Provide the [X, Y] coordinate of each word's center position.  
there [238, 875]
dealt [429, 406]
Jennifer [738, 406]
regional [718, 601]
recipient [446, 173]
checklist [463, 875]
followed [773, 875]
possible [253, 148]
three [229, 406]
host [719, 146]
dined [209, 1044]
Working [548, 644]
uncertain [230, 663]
--- --- ---
Render the rows above as a numbered list, omitting any blank lines.

- _EXERCISE RESPONSE_:
1. Provide the [X, Y] coordinate of each word's center position.  
2. there [238, 875]
3. dealt [429, 406]
4. Jennifer [738, 406]
5. regional [718, 601]
6. recipient [446, 173]
7. checklist [463, 875]
8. followed [773, 875]
9. possible [253, 148]
10. three [229, 406]
11. host [719, 146]
12. dined [209, 1044]
13. Working [548, 644]
14. uncertain [230, 663]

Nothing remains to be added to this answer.